Another critical emerging area is confidential computing, which secures data processing by running workloads in hardware-based trusted execution environments. This approach restricts access even from cloud providers or infrastructure owners, addressing intensifying concerns about data privacy and sovereignty. Gartner forecasts that by 2029, over 75% of operations on untrusted infrastructure will be secured through confidential computing, reflecting increasing investments in protecting sensitive workloads.
Gartner highlights digital provenance as an essential response to the growing use of third-party code and AI-generated outputs. Digital provenance tools—such as software bills of materials, attestation databases, and digital watermarking—verify the origin, ownership, and integrity of digital assets to combat risks associated with supply chain vulnerabilities and false or tampered data. Without robust provenance practices, organisations could face penalties costing billions of dollars by 2029.
Geopatriation is another significant trend reshaping cloud computing landscapes. Driven by escalating geopolitical tensions and regulatory demands, many organisations are shifting their data storage and computational workloads from global public clouds to local or sovereign environments. Alvarez notes that this shift provides CIOs with greater control over data residency, compliance, and governance, fostering trust among customers concerned about privacy and national interests. Industry data corroborates this movement, with more than half of multinational organisations expected to have digital sovereign strategies by 2029, up sharply from less than 10% today.
Additionally, Gartner points to AI-native development platforms that integrate generative AI into software creation processes. These platforms lower technical barriers, enabling smaller multidisciplinary teams to innovate rapidly while retaining governance oversight, ultimately restructuring engineering divisions into AI-augmented, agile units by 2030.
Finally, the integration of physical AI—encompassing robotics, drones, and intelligent devices—is accelerating automation and operational safety in physical environments. This trend demands cross-functional collaboration between IT and engineering teams, pushing organisations to address challenges in workforce management and skill development.

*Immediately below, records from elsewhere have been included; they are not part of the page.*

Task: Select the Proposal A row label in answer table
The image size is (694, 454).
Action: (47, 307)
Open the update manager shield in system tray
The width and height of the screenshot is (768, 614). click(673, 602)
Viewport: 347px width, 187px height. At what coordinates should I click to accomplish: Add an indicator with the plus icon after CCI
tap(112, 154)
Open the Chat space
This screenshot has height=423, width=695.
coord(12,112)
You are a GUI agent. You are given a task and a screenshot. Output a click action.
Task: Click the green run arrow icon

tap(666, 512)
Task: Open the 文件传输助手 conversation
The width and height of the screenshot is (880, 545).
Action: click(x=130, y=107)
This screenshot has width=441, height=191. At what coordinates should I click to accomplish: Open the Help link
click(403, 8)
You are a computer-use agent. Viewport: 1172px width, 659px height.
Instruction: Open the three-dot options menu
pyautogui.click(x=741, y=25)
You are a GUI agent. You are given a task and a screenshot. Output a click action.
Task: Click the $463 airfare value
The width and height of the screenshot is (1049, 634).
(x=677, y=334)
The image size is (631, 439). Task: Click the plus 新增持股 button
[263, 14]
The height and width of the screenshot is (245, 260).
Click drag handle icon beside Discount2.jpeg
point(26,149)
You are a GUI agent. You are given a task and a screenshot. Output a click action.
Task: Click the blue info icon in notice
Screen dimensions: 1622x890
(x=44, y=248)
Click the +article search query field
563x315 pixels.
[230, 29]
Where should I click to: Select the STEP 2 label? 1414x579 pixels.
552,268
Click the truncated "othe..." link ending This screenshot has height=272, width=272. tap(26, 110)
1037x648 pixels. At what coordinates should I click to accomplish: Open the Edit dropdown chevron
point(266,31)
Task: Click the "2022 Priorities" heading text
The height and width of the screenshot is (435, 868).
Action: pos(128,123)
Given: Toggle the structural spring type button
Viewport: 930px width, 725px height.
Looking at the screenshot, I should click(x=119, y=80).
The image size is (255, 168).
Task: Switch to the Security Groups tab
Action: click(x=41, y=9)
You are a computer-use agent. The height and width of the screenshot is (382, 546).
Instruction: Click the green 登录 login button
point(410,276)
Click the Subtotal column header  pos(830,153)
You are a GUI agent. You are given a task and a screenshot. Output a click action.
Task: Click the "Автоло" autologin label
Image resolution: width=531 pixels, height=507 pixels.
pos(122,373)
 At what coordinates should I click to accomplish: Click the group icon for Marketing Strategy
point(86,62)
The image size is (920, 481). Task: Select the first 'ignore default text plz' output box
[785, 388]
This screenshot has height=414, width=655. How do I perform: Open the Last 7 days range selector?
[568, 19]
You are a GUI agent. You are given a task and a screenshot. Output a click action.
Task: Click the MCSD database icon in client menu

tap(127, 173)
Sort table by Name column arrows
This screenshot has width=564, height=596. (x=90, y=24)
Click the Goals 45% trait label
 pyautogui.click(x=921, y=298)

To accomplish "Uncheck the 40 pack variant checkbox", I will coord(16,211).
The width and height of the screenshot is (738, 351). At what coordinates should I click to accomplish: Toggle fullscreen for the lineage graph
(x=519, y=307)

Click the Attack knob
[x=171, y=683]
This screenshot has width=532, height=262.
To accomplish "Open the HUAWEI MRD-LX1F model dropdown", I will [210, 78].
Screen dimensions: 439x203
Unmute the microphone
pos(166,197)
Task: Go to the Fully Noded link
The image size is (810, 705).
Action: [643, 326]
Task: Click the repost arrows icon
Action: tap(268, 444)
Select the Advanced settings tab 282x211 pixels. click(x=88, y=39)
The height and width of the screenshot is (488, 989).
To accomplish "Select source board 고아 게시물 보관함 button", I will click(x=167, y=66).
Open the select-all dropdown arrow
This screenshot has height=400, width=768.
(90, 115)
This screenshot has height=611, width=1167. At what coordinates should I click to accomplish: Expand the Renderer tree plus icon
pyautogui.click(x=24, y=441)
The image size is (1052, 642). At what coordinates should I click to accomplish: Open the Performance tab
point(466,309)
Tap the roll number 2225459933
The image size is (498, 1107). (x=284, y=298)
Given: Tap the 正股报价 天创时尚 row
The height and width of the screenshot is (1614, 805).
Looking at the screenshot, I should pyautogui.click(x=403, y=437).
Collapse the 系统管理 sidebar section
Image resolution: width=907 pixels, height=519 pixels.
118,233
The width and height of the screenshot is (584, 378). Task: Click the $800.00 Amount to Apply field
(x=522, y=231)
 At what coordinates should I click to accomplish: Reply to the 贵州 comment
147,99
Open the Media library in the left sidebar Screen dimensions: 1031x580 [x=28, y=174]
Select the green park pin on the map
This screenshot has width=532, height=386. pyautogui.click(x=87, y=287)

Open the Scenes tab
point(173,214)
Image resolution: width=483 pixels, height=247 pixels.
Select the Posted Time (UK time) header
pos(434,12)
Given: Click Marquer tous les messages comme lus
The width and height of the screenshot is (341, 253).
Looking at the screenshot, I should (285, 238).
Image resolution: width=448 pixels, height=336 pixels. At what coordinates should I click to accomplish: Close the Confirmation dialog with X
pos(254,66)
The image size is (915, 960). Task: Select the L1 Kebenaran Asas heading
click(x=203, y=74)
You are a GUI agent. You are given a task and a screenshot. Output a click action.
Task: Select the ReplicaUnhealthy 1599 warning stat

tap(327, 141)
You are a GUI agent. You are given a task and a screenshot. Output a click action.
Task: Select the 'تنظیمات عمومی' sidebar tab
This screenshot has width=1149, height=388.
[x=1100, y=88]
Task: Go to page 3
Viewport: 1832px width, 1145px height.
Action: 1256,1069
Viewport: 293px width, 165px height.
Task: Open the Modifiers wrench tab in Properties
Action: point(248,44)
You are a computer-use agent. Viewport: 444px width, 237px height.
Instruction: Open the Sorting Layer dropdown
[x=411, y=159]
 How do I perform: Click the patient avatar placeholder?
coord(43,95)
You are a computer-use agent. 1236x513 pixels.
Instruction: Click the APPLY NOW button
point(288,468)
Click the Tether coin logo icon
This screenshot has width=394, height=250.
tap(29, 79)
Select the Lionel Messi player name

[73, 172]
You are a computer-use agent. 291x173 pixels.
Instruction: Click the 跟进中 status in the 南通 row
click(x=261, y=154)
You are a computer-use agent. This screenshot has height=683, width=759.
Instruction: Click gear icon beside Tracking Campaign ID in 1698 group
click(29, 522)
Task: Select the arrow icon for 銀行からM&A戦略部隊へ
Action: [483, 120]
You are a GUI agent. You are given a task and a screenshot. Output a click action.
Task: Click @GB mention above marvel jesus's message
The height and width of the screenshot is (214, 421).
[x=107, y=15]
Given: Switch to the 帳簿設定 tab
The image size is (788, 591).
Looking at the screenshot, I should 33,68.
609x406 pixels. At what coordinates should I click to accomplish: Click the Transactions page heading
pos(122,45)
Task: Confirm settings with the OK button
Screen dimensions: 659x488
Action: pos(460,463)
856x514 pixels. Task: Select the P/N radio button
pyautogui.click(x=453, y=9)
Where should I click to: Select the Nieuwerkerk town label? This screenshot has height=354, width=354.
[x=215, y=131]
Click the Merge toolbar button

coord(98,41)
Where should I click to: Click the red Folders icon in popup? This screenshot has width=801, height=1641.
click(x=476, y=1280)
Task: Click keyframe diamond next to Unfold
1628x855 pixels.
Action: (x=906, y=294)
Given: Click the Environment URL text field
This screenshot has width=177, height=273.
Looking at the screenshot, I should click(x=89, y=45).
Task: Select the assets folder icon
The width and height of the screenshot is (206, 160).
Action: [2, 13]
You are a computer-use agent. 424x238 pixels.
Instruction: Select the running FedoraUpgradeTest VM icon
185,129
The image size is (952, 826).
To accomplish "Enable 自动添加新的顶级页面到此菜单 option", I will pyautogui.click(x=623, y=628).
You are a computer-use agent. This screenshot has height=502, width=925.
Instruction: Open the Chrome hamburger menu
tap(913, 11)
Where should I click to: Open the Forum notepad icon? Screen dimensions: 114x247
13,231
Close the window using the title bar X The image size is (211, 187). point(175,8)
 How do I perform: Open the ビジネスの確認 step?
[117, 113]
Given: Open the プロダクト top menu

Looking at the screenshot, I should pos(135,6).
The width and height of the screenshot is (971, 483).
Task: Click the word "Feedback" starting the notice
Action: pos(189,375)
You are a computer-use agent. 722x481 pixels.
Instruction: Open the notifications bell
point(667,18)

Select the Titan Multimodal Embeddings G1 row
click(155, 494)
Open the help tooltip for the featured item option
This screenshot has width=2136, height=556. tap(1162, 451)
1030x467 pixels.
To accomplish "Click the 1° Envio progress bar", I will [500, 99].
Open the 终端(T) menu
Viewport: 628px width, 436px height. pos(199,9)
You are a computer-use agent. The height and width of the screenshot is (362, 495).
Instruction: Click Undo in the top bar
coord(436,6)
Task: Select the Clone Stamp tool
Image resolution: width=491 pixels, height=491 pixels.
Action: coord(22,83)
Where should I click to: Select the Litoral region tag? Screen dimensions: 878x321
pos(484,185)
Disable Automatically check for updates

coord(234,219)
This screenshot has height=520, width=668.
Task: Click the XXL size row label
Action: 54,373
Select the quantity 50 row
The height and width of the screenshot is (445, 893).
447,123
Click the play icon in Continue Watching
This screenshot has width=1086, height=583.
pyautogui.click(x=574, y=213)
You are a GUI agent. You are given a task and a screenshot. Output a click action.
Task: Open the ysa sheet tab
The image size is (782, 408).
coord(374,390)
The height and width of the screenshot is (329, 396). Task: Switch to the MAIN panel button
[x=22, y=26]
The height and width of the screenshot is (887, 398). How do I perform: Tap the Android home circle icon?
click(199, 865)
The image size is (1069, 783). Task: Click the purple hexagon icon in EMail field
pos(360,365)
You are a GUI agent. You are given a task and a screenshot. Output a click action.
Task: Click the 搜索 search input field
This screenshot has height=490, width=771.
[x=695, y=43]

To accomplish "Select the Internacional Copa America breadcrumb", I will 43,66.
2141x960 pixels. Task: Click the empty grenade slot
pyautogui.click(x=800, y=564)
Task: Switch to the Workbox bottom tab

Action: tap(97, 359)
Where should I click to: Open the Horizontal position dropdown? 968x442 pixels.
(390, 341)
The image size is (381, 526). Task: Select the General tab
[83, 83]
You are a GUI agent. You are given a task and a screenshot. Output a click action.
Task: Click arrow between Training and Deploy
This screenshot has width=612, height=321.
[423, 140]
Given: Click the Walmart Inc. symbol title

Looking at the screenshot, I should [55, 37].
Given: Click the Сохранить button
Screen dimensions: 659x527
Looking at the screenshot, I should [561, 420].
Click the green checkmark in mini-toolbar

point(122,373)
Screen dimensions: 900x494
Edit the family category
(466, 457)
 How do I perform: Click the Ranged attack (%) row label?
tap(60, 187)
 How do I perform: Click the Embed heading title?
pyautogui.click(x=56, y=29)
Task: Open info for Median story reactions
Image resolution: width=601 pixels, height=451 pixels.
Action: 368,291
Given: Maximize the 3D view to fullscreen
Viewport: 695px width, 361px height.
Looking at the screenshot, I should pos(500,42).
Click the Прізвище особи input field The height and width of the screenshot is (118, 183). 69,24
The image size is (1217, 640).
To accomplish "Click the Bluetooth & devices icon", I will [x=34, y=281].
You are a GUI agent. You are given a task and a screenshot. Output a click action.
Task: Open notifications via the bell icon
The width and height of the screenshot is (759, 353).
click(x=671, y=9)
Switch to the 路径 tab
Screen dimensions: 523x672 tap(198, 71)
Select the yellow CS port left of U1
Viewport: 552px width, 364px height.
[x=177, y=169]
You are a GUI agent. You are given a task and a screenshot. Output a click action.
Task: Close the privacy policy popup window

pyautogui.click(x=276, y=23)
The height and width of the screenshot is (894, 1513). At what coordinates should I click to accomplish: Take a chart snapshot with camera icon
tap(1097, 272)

Taken together, these strategic technology trends underscore a year of critical transition for CIOs and technology leaders. With disruption, innovation, and risk escalating at unprecedented speeds, Gartner advocates for a balanced approach emphasising responsible innovation, operational excellence, and digital trust. Organisations that embrace these interconnected trends proactively will not only withstand volatility but also define industry trajectories for decades to come. As Paulman aptly summarised, “The next wave of innovation isn’t years away; it’s here, and those who act now will shape the future.”